On my recent visit to the Adelaide Zoo I managed to get some good photos of some of the animals and birds on display.

This photo of a Tawny Frogmouth is not one of them.

I was really struggling to get a good shot because of a number of factors:

  1. I was shooting through some rather thick wire. There were several large black cockatoos in the same aviary and they will easily chew through thin netting.
  2. The light was dodgy and the flash reflected off the wire.
  3. The keeper was in the aviary replacing some of the decorative tree branches, and so the frogmouth was uneasy.
  4. Frogmouths are naturally well camouflaged. Can you pick it out against the tree stump on which it is sitting?

If you click on the photo you can enlarge the image, and that might help. (Hint – the bird is right in the very centre of the photo.)

Update: I’ve recently posted a new article on this species, including a better photo here.

Southern Boobook owl

Southern Boobook owl, Adelaide Zoo, South Australia

Barking owl, Adelaide Zoo, South Australia

I was working late at my computer tonight when I heard a sound outside. I raced out, torch in hand. Sure enough – I heard a Southern Boobook owl calling. I tried to follow the sound but after walking across our five acre block of land it was still no closer.

I expect it was at least a kilometre away because the night was very still and sounds travels a long way on evenings like this. Still, it is a significant recording. On checking my bird database on my computer it is over 22 years since I last recorded this species here at home. That’s exciting.
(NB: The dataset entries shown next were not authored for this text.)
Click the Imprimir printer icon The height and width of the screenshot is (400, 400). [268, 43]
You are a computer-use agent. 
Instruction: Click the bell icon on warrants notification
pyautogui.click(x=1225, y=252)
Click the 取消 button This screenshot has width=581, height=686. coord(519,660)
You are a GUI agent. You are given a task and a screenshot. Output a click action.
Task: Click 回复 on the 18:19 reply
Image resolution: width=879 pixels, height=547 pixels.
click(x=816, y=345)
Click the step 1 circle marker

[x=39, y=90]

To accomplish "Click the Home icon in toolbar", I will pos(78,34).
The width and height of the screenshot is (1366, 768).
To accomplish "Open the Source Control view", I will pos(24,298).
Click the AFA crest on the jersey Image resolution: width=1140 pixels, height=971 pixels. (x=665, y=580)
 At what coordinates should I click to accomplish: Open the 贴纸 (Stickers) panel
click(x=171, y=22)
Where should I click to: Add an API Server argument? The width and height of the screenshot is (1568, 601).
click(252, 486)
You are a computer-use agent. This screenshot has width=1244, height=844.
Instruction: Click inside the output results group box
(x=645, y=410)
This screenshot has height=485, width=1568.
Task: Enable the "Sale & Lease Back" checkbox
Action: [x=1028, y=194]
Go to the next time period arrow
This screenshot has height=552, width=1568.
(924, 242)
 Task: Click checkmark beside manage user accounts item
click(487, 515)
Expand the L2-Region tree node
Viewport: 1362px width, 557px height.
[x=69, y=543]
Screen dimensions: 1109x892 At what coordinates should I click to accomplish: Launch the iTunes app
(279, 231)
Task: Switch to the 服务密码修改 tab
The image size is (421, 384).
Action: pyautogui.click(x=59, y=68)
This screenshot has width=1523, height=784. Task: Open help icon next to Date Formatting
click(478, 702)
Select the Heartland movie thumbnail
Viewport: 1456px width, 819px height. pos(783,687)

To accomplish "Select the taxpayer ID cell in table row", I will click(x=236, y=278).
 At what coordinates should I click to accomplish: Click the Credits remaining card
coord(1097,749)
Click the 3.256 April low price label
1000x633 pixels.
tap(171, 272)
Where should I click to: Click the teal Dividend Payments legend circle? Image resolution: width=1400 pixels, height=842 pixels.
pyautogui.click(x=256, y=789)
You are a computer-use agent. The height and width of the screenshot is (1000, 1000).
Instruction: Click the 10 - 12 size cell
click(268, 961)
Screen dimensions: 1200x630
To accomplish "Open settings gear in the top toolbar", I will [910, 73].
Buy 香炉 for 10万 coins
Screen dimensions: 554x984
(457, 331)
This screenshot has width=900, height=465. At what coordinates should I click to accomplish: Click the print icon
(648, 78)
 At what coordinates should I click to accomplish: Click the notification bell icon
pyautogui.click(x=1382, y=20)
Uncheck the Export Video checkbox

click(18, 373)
The Southern Boobook  is  found over a large part of Australia and is our smallest owl. It is also called a Mopoke because of its call. It feeds on small mammals such as mice, insects, bats and  moths. It is almost entirely nocturnal but is sometimes seen out hunting on dull, cloudy days.

As yet I do not have a photo of this species taken in the wild. Instead I have a photo of a Powerful Owl taken through the wire of an aviary at the Adelaide Zoo.

You can read more about this owl on the Birds in Backyards site here.

You can read more about my encounters with owls, frogmouths and nightjars here.

Australian Owlet-nightjar

Australian Owlet-nightjar

Australian Owlet-nightjar

During recent evenings there have been times when our house and garden are undisturbed by noise. No television and no noisy neighbours – the nearest are about 60 metres from our house. During these times we are aware of the wildlife in our garden – if they call. Last week it was a Brush-tailed Possum – I’ll write about that soon.

Tonight and last night we heard an Australian Owlet-nightjar calling briefly – not long enough to get a torch and track it down. Being nocturnal it had come out of its hiding place to feed. The photo above was taken a few years ago now. It shows “our” nightjar sunning itself in the entrance of its roosting hollow. You don’t often get a chance to see this species in broad daylight.

The Australian Owlet-nightjar looks like a miniature owl. It is only 20 – 24 cm long. It can be found all over Australia but is more often heard than seen.